→ **WRITTEN EXERCISE**
Return every line of the records below unchanged, keeping each character in place.

[Stored records from a collection]
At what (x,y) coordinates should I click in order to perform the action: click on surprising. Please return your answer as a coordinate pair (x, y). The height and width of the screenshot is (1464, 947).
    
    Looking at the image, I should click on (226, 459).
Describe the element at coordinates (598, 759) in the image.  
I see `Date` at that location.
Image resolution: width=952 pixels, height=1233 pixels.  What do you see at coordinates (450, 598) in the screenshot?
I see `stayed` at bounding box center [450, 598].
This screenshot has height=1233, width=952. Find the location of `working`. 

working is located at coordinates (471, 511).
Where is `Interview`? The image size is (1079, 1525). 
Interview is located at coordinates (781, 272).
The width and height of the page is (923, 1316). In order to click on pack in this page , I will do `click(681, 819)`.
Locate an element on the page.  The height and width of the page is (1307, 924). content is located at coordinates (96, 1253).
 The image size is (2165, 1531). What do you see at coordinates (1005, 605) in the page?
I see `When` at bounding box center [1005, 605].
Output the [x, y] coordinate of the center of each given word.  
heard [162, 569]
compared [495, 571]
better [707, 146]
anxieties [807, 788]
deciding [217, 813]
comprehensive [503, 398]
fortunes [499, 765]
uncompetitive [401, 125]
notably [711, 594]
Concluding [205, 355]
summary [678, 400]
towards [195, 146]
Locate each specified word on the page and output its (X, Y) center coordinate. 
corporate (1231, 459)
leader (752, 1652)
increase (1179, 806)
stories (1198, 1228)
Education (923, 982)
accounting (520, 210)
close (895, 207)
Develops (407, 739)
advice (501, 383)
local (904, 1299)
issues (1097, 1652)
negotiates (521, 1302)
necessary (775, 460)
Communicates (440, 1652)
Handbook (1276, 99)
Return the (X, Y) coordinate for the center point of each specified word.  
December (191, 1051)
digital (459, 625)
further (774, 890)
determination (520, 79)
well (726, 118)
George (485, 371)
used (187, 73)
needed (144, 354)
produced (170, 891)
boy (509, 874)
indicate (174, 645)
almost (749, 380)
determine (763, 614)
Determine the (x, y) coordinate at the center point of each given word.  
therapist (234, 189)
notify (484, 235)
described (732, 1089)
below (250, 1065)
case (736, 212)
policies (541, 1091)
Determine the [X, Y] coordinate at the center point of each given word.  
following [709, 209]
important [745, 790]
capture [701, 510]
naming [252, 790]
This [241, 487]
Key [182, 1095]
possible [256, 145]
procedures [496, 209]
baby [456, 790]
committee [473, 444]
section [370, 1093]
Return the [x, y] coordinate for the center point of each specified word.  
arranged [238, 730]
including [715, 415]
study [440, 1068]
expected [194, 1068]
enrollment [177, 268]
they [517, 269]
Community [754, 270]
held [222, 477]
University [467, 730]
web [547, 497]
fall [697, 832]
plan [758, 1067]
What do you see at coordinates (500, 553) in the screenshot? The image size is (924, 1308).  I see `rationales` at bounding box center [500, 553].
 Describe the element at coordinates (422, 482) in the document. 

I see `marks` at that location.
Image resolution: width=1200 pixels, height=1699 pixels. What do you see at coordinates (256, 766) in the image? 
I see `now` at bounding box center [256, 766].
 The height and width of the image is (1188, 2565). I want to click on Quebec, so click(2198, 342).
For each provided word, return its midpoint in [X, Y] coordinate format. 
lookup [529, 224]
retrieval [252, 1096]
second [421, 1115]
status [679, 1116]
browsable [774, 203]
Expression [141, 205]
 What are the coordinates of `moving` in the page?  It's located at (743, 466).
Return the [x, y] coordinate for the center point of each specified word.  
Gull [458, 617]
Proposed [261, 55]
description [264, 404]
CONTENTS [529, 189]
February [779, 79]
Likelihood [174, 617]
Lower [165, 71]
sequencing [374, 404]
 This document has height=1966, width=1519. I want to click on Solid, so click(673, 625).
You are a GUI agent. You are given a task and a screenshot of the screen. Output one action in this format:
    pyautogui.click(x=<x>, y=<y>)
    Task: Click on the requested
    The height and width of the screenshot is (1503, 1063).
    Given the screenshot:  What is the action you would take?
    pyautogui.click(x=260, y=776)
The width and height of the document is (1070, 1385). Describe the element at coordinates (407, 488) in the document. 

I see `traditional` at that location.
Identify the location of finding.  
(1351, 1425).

→ **RESPONSE TO THIS EXERCISE**
At what (x,y) coordinates should I click in order to perform the action: click on surprising. Please return your answer as a coordinate pair (x, y). The height and width of the screenshot is (1464, 947).
    
    Looking at the image, I should click on (226, 459).
Describe the element at coordinates (598, 759) in the image.  
I see `Date` at that location.
Image resolution: width=952 pixels, height=1233 pixels.  What do you see at coordinates (450, 598) in the screenshot?
I see `stayed` at bounding box center [450, 598].
This screenshot has height=1233, width=952. Find the location of `working`. 

working is located at coordinates (471, 511).
Where is `Interview`? The image size is (1079, 1525). 
Interview is located at coordinates (781, 272).
The width and height of the page is (923, 1316). In order to click on pack in this page , I will do `click(681, 819)`.
Locate an element on the page.  The height and width of the page is (1307, 924). content is located at coordinates (96, 1253).
 The image size is (2165, 1531). What do you see at coordinates (1005, 605) in the page?
I see `When` at bounding box center [1005, 605].
Output the [x, y] coordinate of the center of each given word.  
heard [162, 569]
compared [495, 571]
better [707, 146]
anxieties [807, 788]
deciding [217, 813]
comprehensive [503, 398]
fortunes [499, 765]
uncompetitive [401, 125]
notably [711, 594]
Concluding [205, 355]
summary [678, 400]
towards [195, 146]
Locate each specified word on the page and output its (X, Y) center coordinate. 
corporate (1231, 459)
leader (752, 1652)
increase (1179, 806)
stories (1198, 1228)
Education (923, 982)
accounting (520, 210)
close (895, 207)
Develops (407, 739)
advice (501, 383)
local (904, 1299)
issues (1097, 1652)
negotiates (521, 1302)
necessary (775, 460)
Communicates (440, 1652)
Handbook (1276, 99)
Return the (X, Y) coordinate for the center point of each specified word.  
December (191, 1051)
digital (459, 625)
further (774, 890)
determination (520, 79)
well (726, 118)
George (485, 371)
used (187, 73)
needed (144, 354)
produced (170, 891)
boy (509, 874)
indicate (174, 645)
almost (749, 380)
determine (763, 614)
Determine the (x, y) coordinate at the center point of each given word.  
therapist (234, 189)
notify (484, 235)
described (732, 1089)
below (250, 1065)
case (736, 212)
policies (541, 1091)
Determine the [X, Y] coordinate at the center point of each given word.  
following [709, 209]
important [745, 790]
capture [701, 510]
naming [252, 790]
This [241, 487]
Key [182, 1095]
possible [256, 145]
procedures [496, 209]
baby [456, 790]
committee [473, 444]
section [370, 1093]
Return the [x, y] coordinate for the center point of each specified word.  
arranged [238, 730]
including [715, 415]
study [440, 1068]
expected [194, 1068]
enrollment [177, 268]
they [517, 269]
Community [754, 270]
held [222, 477]
University [467, 730]
web [547, 497]
fall [697, 832]
plan [758, 1067]
What do you see at coordinates (500, 553) in the screenshot? The image size is (924, 1308).  I see `rationales` at bounding box center [500, 553].
 Describe the element at coordinates (422, 482) in the document. 

I see `marks` at that location.
Image resolution: width=1200 pixels, height=1699 pixels. What do you see at coordinates (256, 766) in the image? 
I see `now` at bounding box center [256, 766].
 The height and width of the image is (1188, 2565). I want to click on Quebec, so click(2198, 342).
For each provided word, return its midpoint in [X, Y] coordinate format. 
lookup [529, 224]
retrieval [252, 1096]
second [421, 1115]
status [679, 1116]
browsable [774, 203]
Expression [141, 205]
 What are the coordinates of `moving` in the page?  It's located at (743, 466).
Return the [x, y] coordinate for the center point of each specified word.  
Gull [458, 617]
Proposed [261, 55]
description [264, 404]
CONTENTS [529, 189]
February [779, 79]
Likelihood [174, 617]
Lower [165, 71]
sequencing [374, 404]
 This document has height=1966, width=1519. I want to click on Solid, so click(673, 625).
You are a GUI agent. You are given a task and a screenshot of the screen. Output one action in this format:
    pyautogui.click(x=<x>, y=<y>)
    Task: Click on the requested
    The height and width of the screenshot is (1503, 1063).
    Given the screenshot:  What is the action you would take?
    pyautogui.click(x=260, y=776)
The width and height of the document is (1070, 1385). Describe the element at coordinates (407, 488) in the document. 

I see `traditional` at that location.
Identify the location of finding.  
(1351, 1425).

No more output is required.